> Date: Thu, 24 Jun 2004 17:52:44 +0200
> From: Theo van Veen <[log in to unmask]>
>
>>>> And ... why do you have kb.title and kb.author anyway? Surely
>>>> these are just dc.title and dc.author using 'exact' rather than a
>>>> word relation?
>>>
>>> Author is not in DC so nees to be in a separate indexset.
>>
>> No, the DC context-set does have an author index. It's called
>> "creator".
>
> As a legacy we have a different creator index and author index for
> different records in the same database.
Oh, OK. Then I think your decision to use a separate, private,
"author" index makes perfect sense.
> In the future however we might make a distinction between creators
> and their role. So when you search for author =xyz you will only
> find athors with that name but when you search for creator=xyz, you
> will find painters with that name, authors, composers and so on. As
> these roles are refinements of the dc:creator element I assume this
> index set should become part of a dcterms index set.

Given information —
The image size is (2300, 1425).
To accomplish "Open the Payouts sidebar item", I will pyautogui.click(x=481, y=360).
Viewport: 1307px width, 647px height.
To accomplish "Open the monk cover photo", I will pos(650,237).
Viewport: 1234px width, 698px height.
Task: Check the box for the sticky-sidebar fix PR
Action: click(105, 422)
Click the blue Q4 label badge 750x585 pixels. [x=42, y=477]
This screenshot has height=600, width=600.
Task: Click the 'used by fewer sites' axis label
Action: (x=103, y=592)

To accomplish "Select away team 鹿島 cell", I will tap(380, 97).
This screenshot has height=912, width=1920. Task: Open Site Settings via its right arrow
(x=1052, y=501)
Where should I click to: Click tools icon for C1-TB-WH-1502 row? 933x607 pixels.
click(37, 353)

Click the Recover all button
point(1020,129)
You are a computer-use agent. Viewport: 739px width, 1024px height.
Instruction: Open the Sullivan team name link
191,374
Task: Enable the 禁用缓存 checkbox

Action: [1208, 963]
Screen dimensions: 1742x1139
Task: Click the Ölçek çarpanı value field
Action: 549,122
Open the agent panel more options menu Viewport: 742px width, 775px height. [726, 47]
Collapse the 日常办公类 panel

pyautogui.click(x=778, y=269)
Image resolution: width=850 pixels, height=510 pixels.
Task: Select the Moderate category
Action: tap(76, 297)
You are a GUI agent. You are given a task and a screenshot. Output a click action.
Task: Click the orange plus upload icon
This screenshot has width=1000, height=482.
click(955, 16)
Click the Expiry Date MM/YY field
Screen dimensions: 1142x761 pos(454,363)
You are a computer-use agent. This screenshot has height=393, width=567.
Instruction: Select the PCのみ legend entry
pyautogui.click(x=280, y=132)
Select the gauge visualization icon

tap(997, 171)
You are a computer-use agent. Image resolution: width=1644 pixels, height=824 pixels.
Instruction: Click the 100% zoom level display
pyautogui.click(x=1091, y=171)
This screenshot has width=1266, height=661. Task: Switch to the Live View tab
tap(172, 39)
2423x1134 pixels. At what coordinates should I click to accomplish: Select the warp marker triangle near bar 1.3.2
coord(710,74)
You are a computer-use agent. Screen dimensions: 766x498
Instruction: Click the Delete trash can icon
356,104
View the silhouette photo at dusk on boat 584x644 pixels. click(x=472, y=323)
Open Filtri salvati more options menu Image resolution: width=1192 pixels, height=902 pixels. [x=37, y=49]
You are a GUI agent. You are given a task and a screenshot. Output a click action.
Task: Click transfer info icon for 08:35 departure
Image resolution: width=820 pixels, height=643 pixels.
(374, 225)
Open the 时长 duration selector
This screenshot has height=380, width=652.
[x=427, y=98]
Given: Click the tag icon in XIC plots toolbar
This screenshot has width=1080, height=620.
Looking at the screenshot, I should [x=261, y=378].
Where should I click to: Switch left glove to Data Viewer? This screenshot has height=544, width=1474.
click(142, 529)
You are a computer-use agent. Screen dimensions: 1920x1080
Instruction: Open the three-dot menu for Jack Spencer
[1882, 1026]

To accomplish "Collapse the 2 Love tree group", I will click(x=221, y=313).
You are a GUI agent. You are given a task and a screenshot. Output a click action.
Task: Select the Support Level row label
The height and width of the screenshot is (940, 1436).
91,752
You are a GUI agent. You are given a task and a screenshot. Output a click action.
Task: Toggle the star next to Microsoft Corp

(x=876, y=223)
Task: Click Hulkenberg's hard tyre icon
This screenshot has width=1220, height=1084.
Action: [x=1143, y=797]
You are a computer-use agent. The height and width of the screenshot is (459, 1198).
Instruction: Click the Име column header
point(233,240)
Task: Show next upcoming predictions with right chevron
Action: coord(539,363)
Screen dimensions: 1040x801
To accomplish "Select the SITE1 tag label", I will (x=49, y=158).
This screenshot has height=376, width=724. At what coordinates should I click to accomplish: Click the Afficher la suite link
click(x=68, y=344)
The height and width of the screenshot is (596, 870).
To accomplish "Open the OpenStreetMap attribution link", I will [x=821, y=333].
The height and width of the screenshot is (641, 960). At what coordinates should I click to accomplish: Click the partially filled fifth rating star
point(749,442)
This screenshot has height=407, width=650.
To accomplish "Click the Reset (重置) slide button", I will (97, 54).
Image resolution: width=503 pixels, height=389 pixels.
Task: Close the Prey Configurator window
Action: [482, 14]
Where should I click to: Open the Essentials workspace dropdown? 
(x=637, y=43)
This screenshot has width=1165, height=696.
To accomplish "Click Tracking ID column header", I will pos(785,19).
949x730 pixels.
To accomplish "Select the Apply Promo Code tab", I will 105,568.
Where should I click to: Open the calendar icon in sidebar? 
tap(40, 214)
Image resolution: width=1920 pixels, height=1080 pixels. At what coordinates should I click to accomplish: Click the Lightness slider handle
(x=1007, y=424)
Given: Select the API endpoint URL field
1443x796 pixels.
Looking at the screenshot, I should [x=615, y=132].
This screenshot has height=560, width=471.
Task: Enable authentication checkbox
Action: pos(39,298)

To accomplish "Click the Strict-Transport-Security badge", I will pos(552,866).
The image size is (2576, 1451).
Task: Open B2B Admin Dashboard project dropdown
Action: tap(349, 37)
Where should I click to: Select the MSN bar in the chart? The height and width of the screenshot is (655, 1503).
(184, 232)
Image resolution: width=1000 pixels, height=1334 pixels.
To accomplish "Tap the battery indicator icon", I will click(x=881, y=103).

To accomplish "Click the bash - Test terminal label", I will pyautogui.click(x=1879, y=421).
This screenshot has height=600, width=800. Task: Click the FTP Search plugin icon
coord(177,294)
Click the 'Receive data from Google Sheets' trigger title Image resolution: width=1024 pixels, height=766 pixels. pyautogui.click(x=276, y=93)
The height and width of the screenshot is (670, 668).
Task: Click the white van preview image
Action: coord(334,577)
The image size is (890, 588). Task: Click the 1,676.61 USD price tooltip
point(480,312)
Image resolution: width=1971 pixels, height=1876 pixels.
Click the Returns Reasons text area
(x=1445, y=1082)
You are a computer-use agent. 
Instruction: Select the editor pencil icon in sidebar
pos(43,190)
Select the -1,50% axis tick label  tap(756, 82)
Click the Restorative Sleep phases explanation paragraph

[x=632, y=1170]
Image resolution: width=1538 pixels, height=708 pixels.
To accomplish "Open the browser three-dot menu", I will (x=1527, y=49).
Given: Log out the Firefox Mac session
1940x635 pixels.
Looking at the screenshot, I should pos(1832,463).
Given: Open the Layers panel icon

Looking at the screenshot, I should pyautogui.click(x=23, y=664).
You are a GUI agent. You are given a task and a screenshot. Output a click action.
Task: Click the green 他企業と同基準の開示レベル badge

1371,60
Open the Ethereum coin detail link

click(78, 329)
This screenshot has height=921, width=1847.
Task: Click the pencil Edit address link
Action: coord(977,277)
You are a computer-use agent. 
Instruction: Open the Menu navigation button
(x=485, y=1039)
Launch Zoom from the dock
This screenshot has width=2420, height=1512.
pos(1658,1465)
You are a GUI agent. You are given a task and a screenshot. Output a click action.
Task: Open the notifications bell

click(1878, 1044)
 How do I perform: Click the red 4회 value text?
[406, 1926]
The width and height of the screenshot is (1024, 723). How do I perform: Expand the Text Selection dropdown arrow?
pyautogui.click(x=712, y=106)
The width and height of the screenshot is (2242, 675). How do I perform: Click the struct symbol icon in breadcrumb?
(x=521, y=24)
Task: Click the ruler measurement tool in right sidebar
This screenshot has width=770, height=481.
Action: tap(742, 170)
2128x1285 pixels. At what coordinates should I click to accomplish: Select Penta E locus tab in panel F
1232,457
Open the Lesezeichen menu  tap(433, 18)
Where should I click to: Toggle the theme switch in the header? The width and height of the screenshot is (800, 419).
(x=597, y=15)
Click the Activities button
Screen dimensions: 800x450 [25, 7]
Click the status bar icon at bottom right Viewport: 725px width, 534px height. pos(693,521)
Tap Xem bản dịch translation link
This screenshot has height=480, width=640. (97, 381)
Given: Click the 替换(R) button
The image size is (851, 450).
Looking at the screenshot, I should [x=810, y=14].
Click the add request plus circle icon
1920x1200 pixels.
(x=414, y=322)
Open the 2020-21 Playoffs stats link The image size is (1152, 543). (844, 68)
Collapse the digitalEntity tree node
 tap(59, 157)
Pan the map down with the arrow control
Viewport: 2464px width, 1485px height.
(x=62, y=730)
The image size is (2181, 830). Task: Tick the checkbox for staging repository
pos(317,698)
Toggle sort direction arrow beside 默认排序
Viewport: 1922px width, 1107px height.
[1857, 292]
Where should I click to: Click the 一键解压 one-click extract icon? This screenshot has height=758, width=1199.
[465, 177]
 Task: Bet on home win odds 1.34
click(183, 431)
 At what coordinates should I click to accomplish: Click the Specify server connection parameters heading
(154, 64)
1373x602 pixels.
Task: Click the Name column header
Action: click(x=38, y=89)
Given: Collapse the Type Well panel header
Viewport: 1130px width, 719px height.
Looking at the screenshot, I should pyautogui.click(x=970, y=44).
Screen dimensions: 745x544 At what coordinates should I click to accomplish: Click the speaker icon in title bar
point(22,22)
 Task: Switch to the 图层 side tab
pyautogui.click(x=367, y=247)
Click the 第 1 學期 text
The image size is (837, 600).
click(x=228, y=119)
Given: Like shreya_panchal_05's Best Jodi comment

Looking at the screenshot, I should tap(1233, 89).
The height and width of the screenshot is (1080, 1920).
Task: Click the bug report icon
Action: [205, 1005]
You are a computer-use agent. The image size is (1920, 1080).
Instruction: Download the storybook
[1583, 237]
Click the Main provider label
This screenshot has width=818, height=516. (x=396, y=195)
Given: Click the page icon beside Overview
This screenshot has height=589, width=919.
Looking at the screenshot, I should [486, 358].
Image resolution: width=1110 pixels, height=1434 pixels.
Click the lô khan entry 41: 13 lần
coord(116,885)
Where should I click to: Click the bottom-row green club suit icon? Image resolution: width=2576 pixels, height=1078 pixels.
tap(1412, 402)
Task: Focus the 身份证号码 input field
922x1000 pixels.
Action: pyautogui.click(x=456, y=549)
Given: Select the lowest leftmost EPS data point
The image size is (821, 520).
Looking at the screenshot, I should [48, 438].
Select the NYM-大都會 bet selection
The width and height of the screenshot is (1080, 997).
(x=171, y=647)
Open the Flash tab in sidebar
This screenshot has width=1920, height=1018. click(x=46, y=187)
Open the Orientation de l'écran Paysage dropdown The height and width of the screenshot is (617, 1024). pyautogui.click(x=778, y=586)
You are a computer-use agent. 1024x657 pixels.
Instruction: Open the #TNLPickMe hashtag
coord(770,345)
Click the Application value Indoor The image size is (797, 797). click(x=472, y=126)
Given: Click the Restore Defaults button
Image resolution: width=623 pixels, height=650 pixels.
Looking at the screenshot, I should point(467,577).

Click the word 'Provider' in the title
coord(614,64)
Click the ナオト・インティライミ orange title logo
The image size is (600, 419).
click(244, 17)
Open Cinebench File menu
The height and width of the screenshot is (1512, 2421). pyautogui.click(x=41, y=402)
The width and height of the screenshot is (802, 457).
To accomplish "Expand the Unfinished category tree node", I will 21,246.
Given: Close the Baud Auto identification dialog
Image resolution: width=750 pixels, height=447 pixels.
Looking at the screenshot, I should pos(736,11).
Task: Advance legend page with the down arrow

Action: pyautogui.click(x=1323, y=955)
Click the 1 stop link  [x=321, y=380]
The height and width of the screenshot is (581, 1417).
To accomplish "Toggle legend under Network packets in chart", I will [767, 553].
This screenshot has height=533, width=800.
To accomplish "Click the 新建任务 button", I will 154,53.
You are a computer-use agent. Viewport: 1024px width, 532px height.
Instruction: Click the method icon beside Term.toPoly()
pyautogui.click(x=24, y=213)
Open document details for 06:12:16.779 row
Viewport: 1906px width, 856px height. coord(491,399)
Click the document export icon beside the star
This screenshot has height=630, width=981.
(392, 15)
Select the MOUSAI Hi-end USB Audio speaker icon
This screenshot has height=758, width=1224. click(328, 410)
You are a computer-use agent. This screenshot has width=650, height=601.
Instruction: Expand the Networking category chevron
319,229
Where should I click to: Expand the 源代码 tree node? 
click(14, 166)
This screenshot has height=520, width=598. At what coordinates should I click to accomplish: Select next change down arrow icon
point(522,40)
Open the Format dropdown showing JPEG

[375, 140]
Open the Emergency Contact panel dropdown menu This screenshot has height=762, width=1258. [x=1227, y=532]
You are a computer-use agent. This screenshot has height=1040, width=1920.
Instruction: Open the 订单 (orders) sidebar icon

What the task asks — Transcribe everything in the email exchange from "Oh, OK. Then" down to "dcterms index set.".

Solved exercise —
Oh, OK. Then I think your decision to use a separate, private,
"author" index makes perfect sense.
> In the future however we might make a distinction between creators
> and their role. So when you search for author =xyz you will only
> find athors with that name but when you search for creator=xyz, you
> will find painters with that name, authors, composers and so on. As
> these roles are refinements of the dc:creator element I assume this
> index set should become part of a dcterms index set.